• **INPUT RECORDS**
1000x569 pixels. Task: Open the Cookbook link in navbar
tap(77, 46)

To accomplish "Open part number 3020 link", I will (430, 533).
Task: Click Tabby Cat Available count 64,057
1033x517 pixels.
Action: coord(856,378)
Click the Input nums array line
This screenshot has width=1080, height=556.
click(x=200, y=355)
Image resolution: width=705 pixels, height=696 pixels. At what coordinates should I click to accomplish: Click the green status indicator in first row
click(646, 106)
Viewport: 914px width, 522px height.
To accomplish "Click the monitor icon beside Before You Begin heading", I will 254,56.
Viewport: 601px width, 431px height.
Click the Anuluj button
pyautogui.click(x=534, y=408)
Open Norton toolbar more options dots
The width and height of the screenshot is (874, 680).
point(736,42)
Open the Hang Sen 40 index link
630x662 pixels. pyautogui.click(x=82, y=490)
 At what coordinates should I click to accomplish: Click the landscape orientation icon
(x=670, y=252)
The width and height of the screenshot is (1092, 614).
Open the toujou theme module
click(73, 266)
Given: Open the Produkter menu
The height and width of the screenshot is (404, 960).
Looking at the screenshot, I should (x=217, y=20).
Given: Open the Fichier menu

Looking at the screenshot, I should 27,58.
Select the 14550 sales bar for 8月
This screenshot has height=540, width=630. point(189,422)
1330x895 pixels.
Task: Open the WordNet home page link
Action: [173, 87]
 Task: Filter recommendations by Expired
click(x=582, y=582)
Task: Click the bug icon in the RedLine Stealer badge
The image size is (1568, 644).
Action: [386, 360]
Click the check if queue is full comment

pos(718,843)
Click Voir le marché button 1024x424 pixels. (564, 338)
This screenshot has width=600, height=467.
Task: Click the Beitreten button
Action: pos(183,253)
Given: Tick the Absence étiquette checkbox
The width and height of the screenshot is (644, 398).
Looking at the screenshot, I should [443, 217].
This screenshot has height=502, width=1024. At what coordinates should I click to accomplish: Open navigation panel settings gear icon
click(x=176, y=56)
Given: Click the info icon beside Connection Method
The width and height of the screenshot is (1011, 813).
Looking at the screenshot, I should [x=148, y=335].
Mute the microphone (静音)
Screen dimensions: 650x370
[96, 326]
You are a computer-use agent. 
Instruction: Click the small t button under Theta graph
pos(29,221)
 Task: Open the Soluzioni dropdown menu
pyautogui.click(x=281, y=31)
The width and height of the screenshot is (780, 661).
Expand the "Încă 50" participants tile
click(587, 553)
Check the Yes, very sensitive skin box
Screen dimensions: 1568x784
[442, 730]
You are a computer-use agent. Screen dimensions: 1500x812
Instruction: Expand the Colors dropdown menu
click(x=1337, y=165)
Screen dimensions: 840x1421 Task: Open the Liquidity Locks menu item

• **THE TASK**
The answer must be the line containing "Instruction: Click the" and every line after it through the last line of the records above, repeated exactly.

• **SOLUTION FOR THIS PROBLEM**
Instruction: Click the small t button under Theta graph
pos(29,221)
 Task: Open the Soluzioni dropdown menu
pyautogui.click(x=281, y=31)
The width and height of the screenshot is (780, 661).
Expand the "Încă 50" participants tile
click(587, 553)
Check the Yes, very sensitive skin box
Screen dimensions: 1568x784
[442, 730]
You are a computer-use agent. Screen dimensions: 1500x812
Instruction: Expand the Colors dropdown menu
click(x=1337, y=165)
Screen dimensions: 840x1421 Task: Open the Liquidity Locks menu item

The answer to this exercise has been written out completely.